Written request:
Format everything from the line containing "Where should I" down to the line containing "click(1051, 337)" as a numbered list, omitting any blank lines.

Supplied information:
------------

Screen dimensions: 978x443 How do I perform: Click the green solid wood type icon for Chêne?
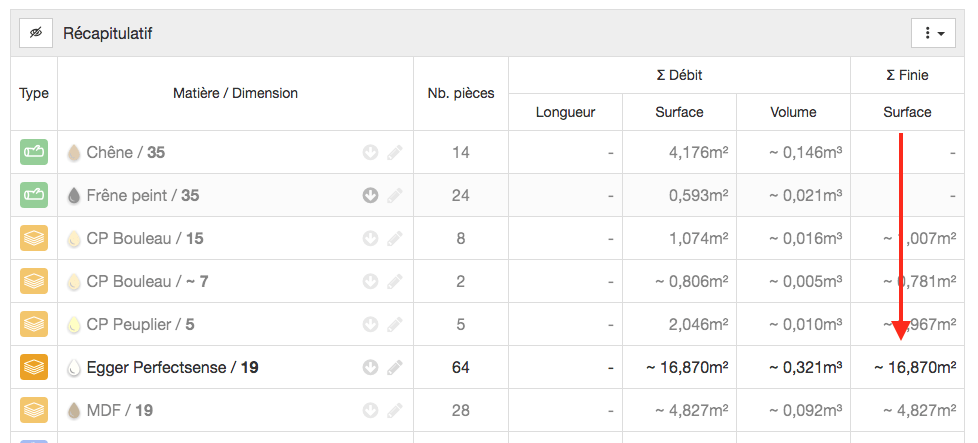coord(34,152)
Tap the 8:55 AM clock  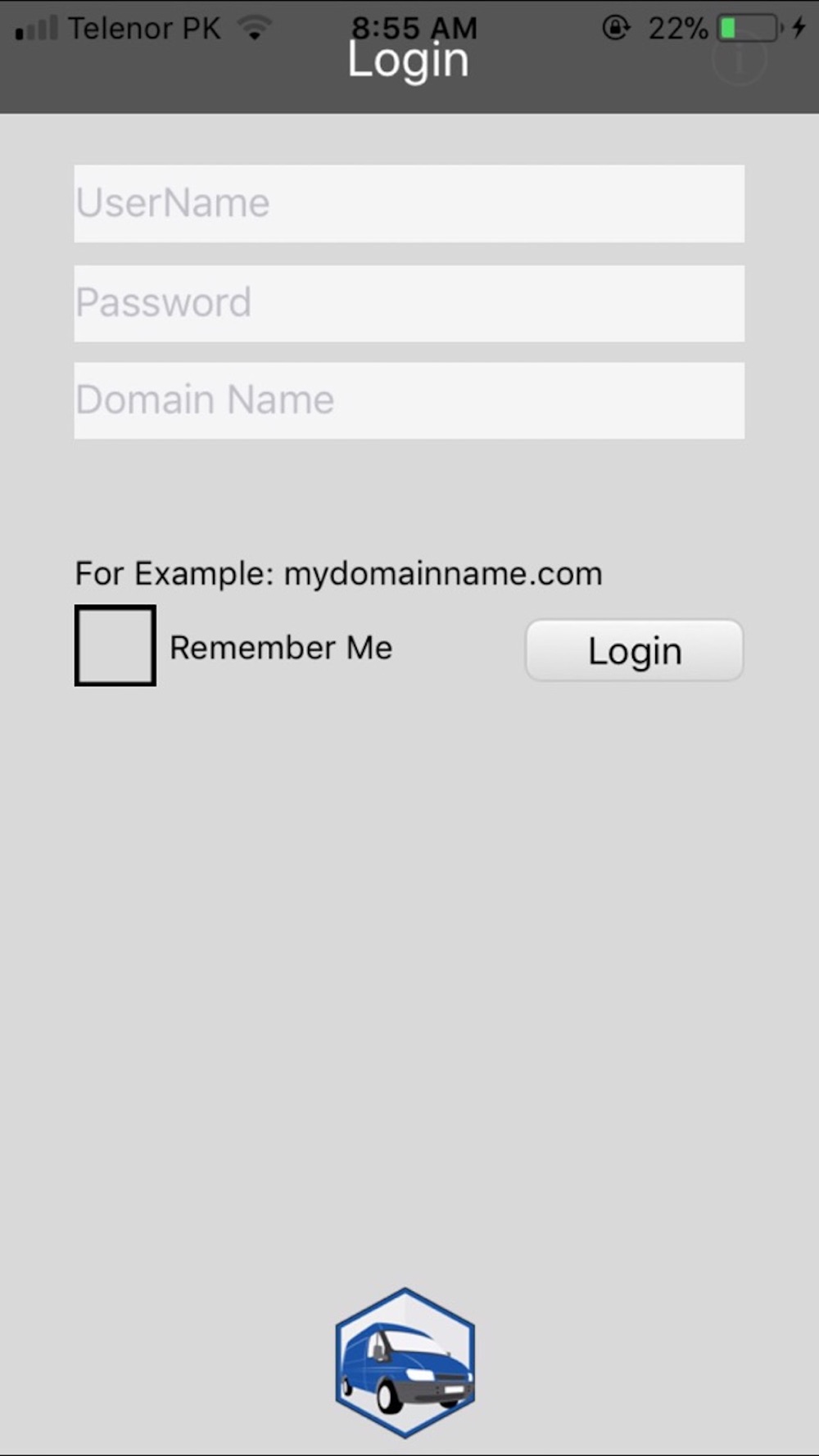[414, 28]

------------

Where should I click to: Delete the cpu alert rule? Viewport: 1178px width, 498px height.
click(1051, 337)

------------

Full response:
1. Where should I click to: Delete the cpu alert rule? Viewport: 1178px width, 498px height.
2. click(1051, 337)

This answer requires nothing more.